Oil CEOs are in Washington, D.C. today, defending the $4 billion they get in government subsidies. Thing is, that cash doesn't make gas any cheaper.

Today in the Senate, Majority leader Harry Reid is kicking off an assault on the roughly $4 billion per year of subsidies granted to the oil industry. Rather then redirect that money to programs that will actually cut our oil demand, immediately save American families money, and more efficiently ease gas prices (as we suggested), Reid is putting that $4 billion back in our national coffers, and daring Republicans to vote against reducing the deficit.


Fans of oil subsidies (and their conservative media echo chamber) have been arguing that they help keep gas prices down. Plenty of economists, journalists, policy wonks, and bloggers have been making the case that that is simply wrong. But yesterday, the impartial, non-partisan Congressional Research Service presented their research on the subject to Senator Reid. The CRS memo (PDF) further affirms the idea that subsidies don't have much of anything to do with gas prices. After evaluating all five of the major subsidies and tax breaks granted to the oil industry, the CSR determines:

Even if the changes in taxes did impact domestic, or overseas exploration and development activity, that does not necessarily imply that less oil would be available in the U.S. market. More might be imported, with little or no effect on gasoline prices.

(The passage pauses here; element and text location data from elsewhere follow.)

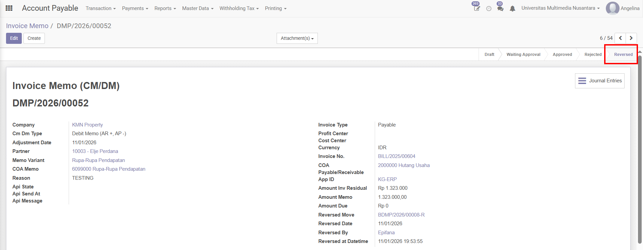Open Universitas Multimedia Nusantara company switcher

tap(560, 8)
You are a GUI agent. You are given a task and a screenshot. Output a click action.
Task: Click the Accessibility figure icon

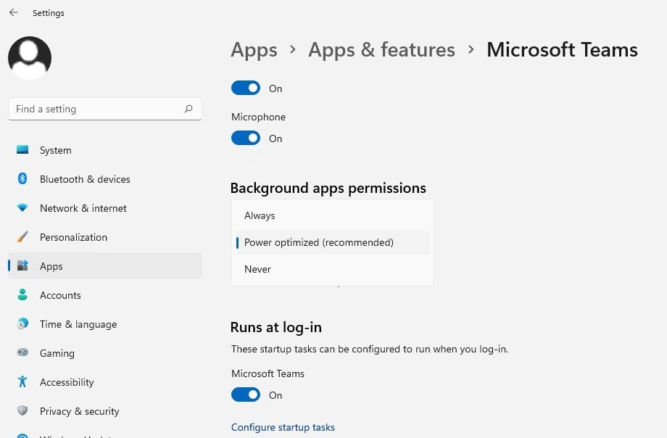pos(22,382)
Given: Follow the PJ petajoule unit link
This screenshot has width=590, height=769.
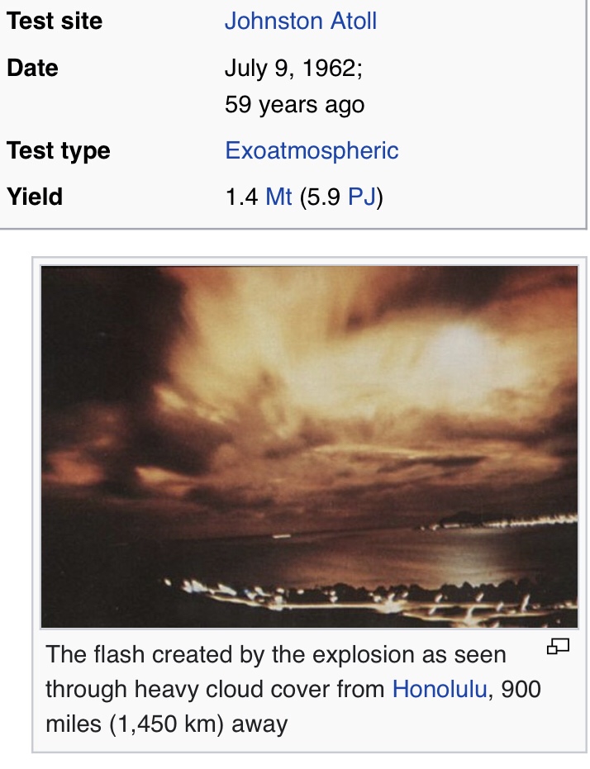Looking at the screenshot, I should click(361, 197).
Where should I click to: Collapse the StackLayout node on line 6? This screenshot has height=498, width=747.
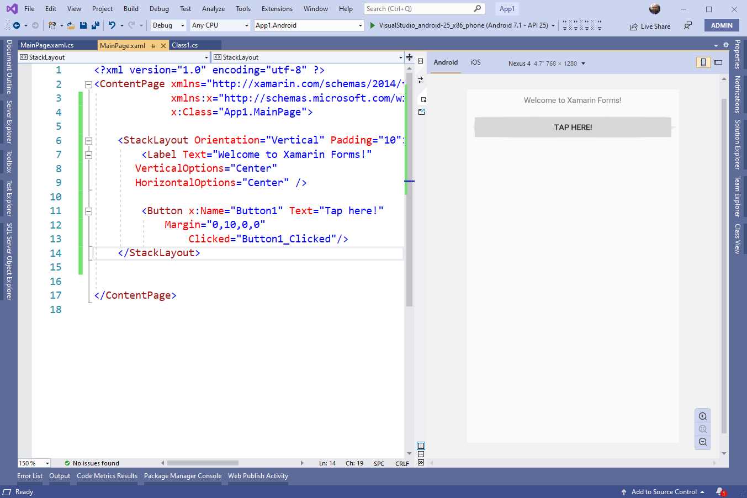pyautogui.click(x=88, y=140)
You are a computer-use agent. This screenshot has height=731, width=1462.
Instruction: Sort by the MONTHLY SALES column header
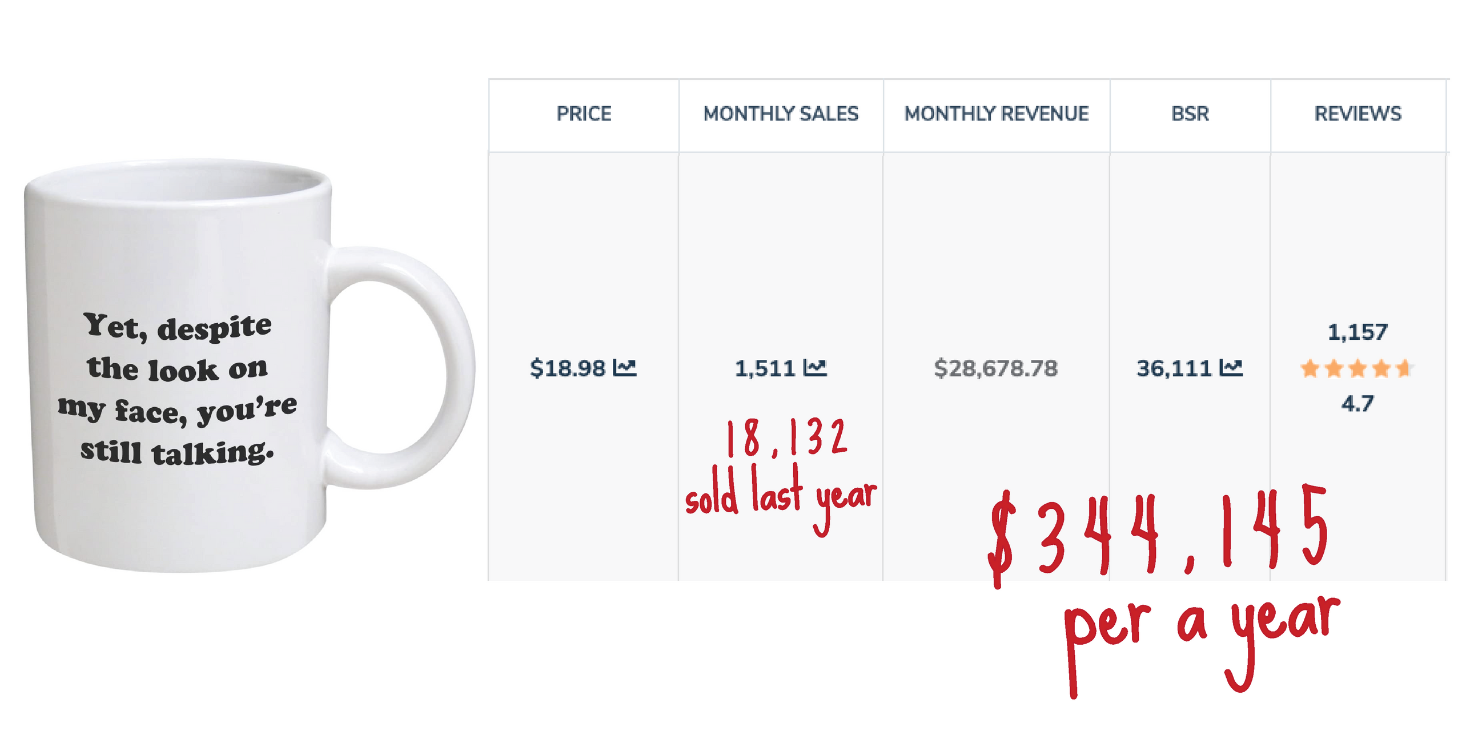(x=781, y=114)
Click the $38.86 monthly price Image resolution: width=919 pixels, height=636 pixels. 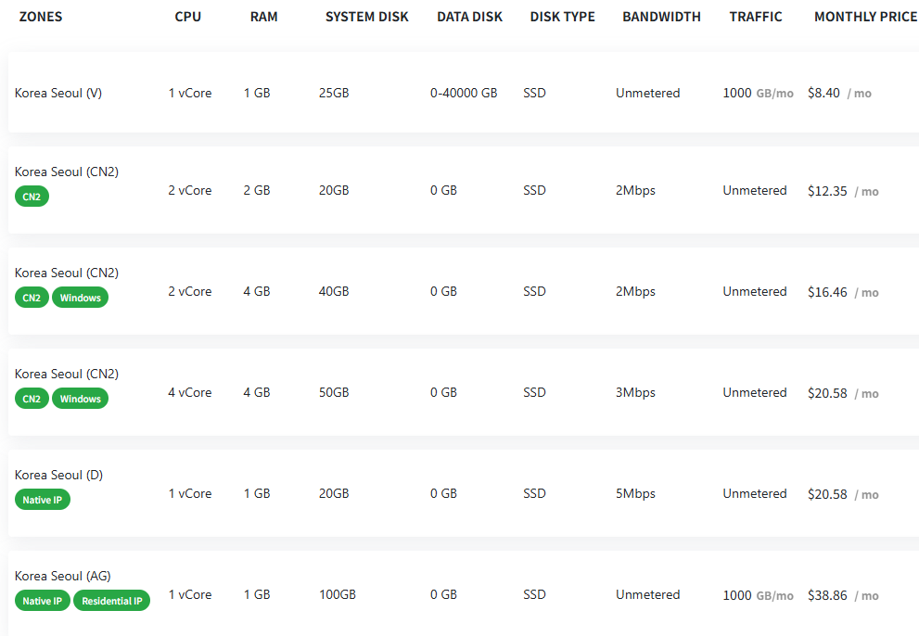827,595
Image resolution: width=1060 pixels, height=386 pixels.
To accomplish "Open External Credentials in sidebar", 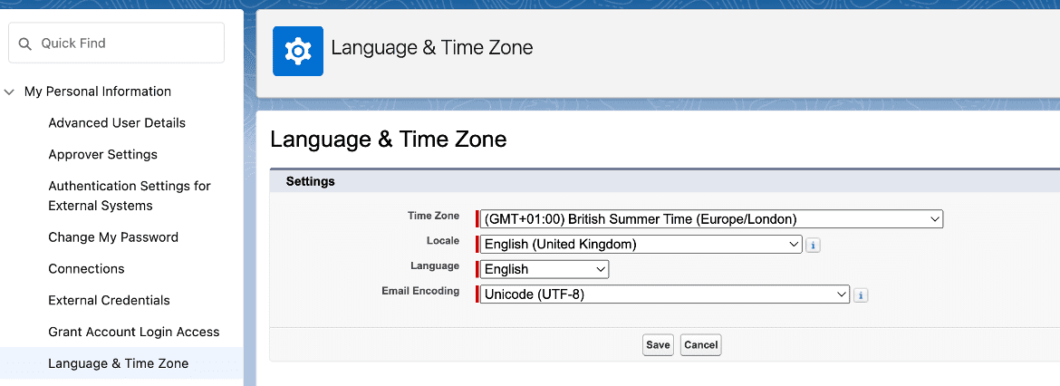I will coord(109,301).
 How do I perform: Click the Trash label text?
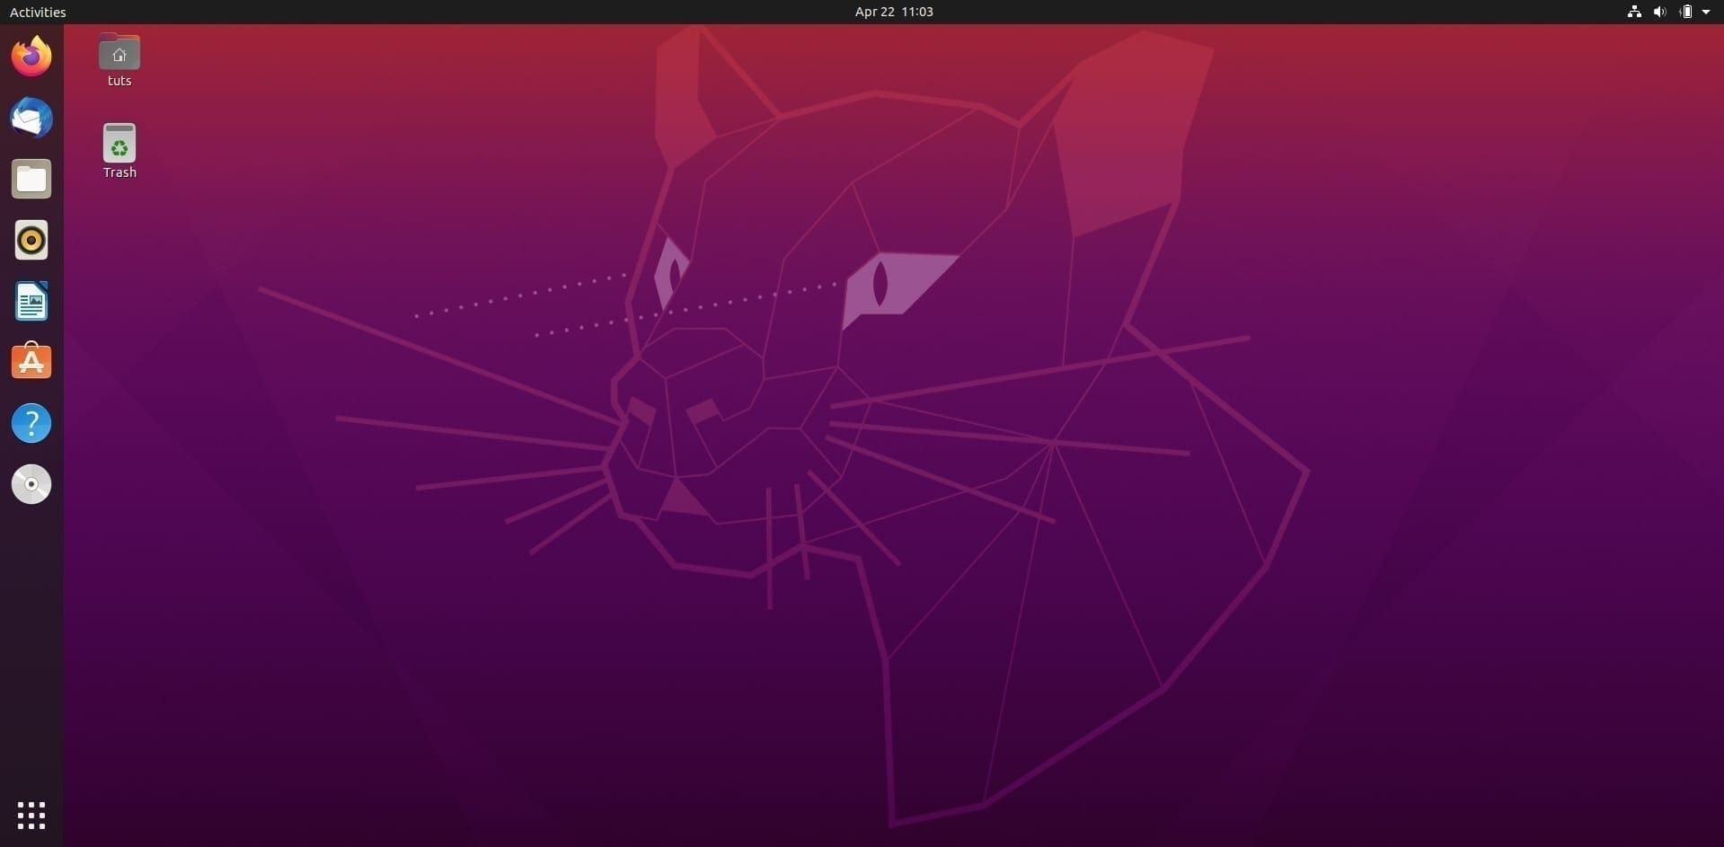(119, 172)
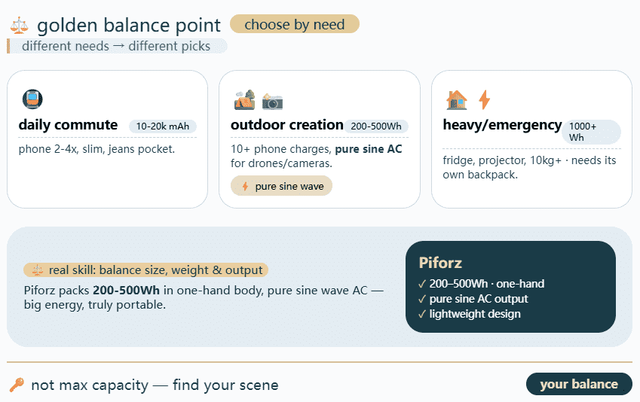Click the '10-20k mAh' capacity tag
Screen dimensions: 640x402
(x=163, y=126)
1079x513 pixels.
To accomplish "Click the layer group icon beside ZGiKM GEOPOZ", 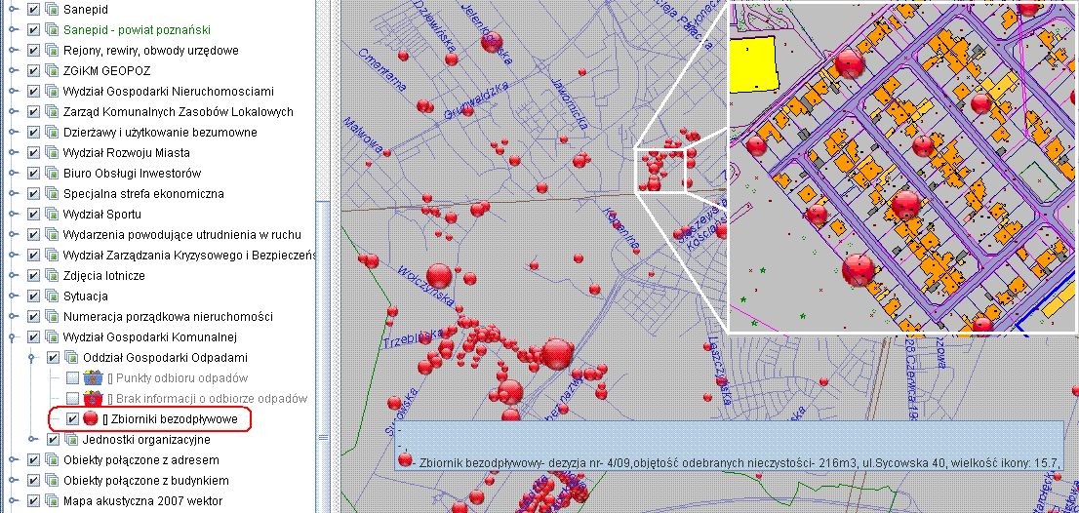I will click(x=52, y=70).
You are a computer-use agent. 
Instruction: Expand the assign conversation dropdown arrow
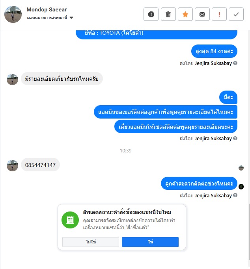(72, 18)
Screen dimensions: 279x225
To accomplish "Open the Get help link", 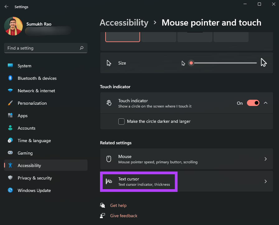I will point(118,205).
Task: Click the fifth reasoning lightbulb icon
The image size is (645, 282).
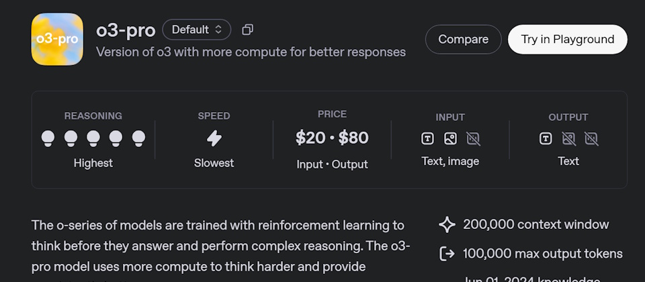Action: pos(138,138)
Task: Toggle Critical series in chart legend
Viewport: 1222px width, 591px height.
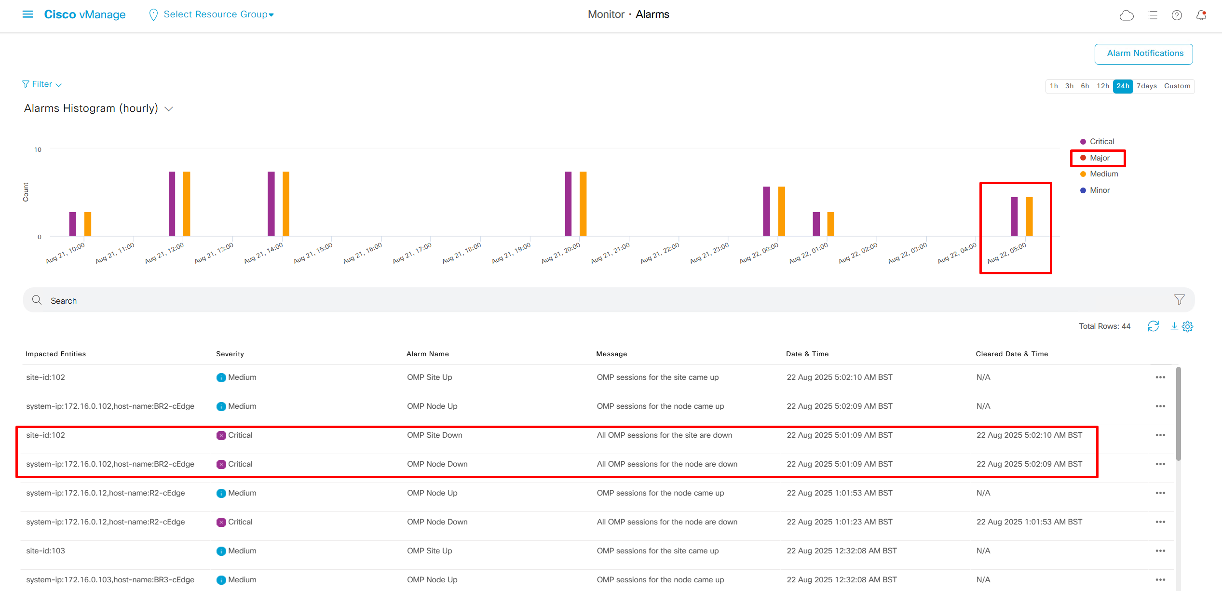Action: tap(1101, 142)
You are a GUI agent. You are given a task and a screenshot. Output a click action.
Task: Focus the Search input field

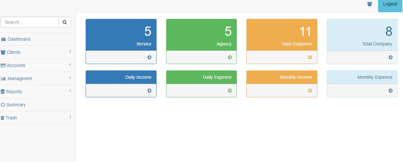pyautogui.click(x=30, y=22)
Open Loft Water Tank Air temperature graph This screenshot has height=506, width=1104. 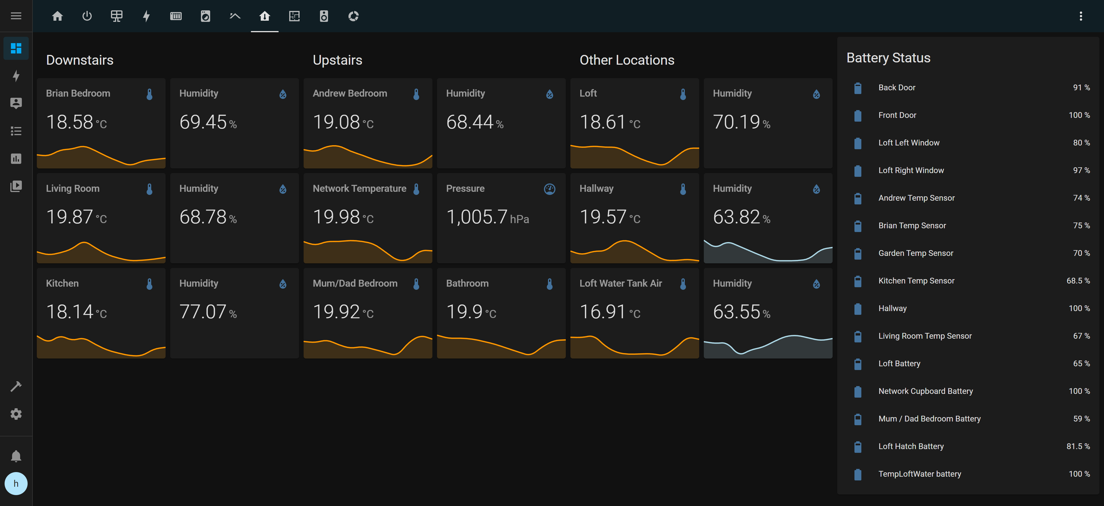point(634,345)
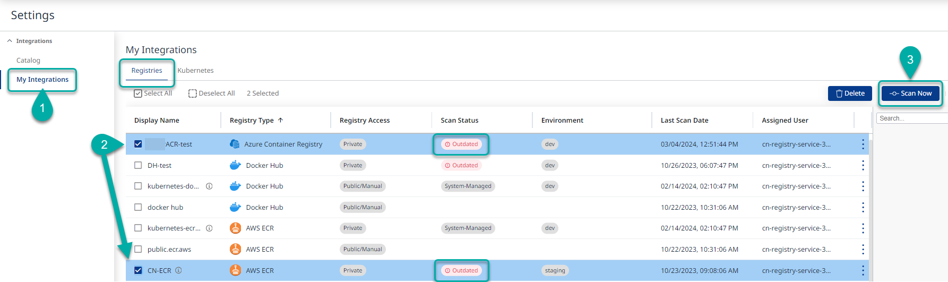Click info icon next to kubernetes-do... name
The width and height of the screenshot is (948, 282).
[209, 186]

Political unrest, expectations effects on financial markets, macroeconomic growth trends, the value of the dollar and a host other factors have contributed to fluctuations in the price of oil and gasoline. Any effect due to changes in the tax treatment of the oil industry would be hard to separate from the changes due to other factors, given the size of the relative magnitudes.

Whoever argues that subsidies to oil giants helps keep gas prices down is lying. All they do is go right to the coffers of the most profitable companies in the world, and to the pockets of their CEOs.